[WHAT IS BEING ASKED]: Hand back all of the records exactly as they read.

[LISTED RECORDS]:
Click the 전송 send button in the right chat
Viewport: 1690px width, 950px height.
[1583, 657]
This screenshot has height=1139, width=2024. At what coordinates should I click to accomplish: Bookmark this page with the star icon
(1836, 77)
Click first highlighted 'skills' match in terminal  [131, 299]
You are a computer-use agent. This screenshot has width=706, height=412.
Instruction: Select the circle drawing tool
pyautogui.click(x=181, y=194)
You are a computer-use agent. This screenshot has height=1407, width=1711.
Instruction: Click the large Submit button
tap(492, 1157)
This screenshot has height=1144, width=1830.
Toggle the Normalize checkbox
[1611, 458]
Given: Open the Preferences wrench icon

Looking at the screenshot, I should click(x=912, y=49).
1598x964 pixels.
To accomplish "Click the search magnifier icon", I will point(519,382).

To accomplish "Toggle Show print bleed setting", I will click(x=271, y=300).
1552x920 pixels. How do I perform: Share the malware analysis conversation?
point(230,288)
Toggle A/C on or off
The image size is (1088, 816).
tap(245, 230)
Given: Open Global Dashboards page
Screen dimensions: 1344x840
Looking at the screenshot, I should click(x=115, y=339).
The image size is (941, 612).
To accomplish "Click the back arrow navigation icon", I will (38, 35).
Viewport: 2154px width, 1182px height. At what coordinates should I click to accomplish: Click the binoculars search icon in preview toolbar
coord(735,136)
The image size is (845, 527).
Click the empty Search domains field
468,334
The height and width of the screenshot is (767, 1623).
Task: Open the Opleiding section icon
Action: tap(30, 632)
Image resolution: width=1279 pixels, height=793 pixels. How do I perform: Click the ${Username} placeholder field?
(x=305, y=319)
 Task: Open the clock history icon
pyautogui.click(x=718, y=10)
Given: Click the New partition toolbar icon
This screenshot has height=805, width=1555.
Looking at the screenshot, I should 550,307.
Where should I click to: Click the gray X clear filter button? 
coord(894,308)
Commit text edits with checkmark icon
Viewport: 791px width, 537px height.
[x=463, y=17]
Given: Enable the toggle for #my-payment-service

[EXERCISE SOLUTION]:
Click the 전송 send button in the right chat
Viewport: 1690px width, 950px height.
[1583, 657]
This screenshot has height=1139, width=2024. At what coordinates should I click to accomplish: Bookmark this page with the star icon
(1836, 77)
Click first highlighted 'skills' match in terminal  [131, 299]
You are a computer-use agent. This screenshot has width=706, height=412.
Instruction: Select the circle drawing tool
pyautogui.click(x=181, y=194)
You are a computer-use agent. This screenshot has height=1407, width=1711.
Instruction: Click the large Submit button
tap(492, 1157)
This screenshot has height=1144, width=1830.
Toggle the Normalize checkbox
[1611, 458]
Given: Open the Preferences wrench icon

Looking at the screenshot, I should click(x=912, y=49).
1598x964 pixels.
To accomplish "Click the search magnifier icon", I will point(519,382).

To accomplish "Toggle Show print bleed setting", I will click(x=271, y=300).
1552x920 pixels. How do I perform: Share the malware analysis conversation?
point(230,288)
Toggle A/C on or off
The image size is (1088, 816).
tap(245, 230)
Given: Open Global Dashboards page
Screen dimensions: 1344x840
Looking at the screenshot, I should click(x=115, y=339).
The image size is (941, 612).
To accomplish "Click the back arrow navigation icon", I will (38, 35).
Viewport: 2154px width, 1182px height. At what coordinates should I click to accomplish: Click the binoculars search icon in preview toolbar
coord(735,136)
The image size is (845, 527).
Click the empty Search domains field
468,334
The height and width of the screenshot is (767, 1623).
Task: Open the Opleiding section icon
Action: tap(30, 632)
Image resolution: width=1279 pixels, height=793 pixels. How do I perform: Click the ${Username} placeholder field?
(x=305, y=319)
 Task: Open the clock history icon
pyautogui.click(x=718, y=10)
Given: Click the New partition toolbar icon
This screenshot has height=805, width=1555.
Looking at the screenshot, I should 550,307.
Where should I click to: Click the gray X clear filter button? 
coord(894,308)
Commit text edits with checkmark icon
Viewport: 791px width, 537px height.
[x=463, y=17]
Given: Enable the toggle for #my-payment-service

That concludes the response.